Technology and charity help alleviate pain, which redirects suffering. The ultimate goal is that one can be in pain and not suffer.
As the adage goes, pain is inevitable but suffering is a choice. The choices we make are determined by our programming and training as machines, so this is impugns not those who suffer.
Most worldviews thrive off the suffering interpretation. You see it everywhere when this pattern is pointed out. Some people suffer from envy, others from disgust. Yet one can feel envy and disgust without suffering. The transparency of "I have these negative emotions, therefore I am suffering" is actively harmful to the spirit of humanity.
The big thought experiment is: would you rather a world with way better technologies (physical and mental and social) except everyone is engineered to suffer, or one with caveman technology where everyone is engineered to be satisfied? For me, the answer is so obvious. Yet the real life question is much closer materially than it is emotionally.
One of the most profound moments of my life was realizing I always had the choice to be satisfied. Always. Survival of the human species stopped being a priority to me once I started believing my phone and my walls are also conscious, just in ways I can never understand. I am a human, and that is forever my lens. The lens is the greatest blind spot. It is part of who I am, and despite my biases in favor of other humans I am no longer attached.
It seems almost always true that the master of X ends up having X as a crutch. I say often to my piano students: "The piano is the pianist's greatest weakness." Yes, I took this idea from Vinland Saga (and later the film Hero). The perfect swordsman shall put down his sword.

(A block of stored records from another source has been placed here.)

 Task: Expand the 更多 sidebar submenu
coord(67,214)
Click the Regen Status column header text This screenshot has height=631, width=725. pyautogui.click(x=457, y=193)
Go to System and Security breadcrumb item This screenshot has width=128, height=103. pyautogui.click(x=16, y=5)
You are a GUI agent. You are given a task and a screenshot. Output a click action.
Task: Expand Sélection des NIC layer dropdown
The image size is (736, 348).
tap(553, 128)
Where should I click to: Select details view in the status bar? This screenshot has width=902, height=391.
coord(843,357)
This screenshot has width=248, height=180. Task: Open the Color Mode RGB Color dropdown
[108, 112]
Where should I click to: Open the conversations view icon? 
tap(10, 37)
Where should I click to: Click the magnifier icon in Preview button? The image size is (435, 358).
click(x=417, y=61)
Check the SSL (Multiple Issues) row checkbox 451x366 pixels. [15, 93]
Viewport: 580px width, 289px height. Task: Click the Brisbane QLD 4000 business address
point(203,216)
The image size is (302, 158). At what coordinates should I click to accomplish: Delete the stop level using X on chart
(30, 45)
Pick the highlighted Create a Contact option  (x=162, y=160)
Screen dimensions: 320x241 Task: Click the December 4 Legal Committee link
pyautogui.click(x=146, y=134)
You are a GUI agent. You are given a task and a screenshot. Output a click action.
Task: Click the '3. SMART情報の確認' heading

There are utilitarian arguments for teaching people to slowly unlearn suffering. But I shall not make them. Utility and arguments are precisely the greatest crutch and blindness of pretty much everyone here. The tools served the master, then the master worshipped the tools and so served them.
II. Calvin was right, you’re boned.
A short Calvinist take: I believe that humans are machines, so one's spiritual fortune is socially and materially determined. There are only ever a finite number of people who are saved, and those who are not saved shall wallow in total depravity of heart and mind. Many people are already saved without thought on the issue, maybe by genes or upbringing. The decision to be satisfied was so obvious and transparent that they had no ontological need for God or reason or debate or politics. For them, all this is frivolity and fun.
Yet everyone here, incl. me, is likely not a member of this determined list of early saints. Those who shall be saved (through the choice of satisfaction / salvation / enlightenment) will first suffer, and be tempted by the world. Only the future may tell who among us shall be saved, and who shall be damned.
TULIP, interpreted for atheists:
- Total Depravity: You are boned til you decide to be satisfied. Absolutely boned.
- Unconditional Election: There is nothing you have to do to deserve to be satisfied. You simply will be satisfied (by conscious choice) or you will not. Predetermined fact.
- Limited Atonement: Only a finite number of people are mechanically capable / consciously willing to make this choice. Some of us here are probably doomed to die unhappy. I hope that is not the case.
- Irresistible Grace: Once you see satisfaction as a choice, you can't unsee it. You will always be drawn toward the nature of this choice and strive toward it. Knowing the choice is almost the whole battle.
- Preservation of the Saints: There exists a list of all those who shall ever come to truly understand this choice. Is your name on it? Who knows. Try consciously deciding it and find out!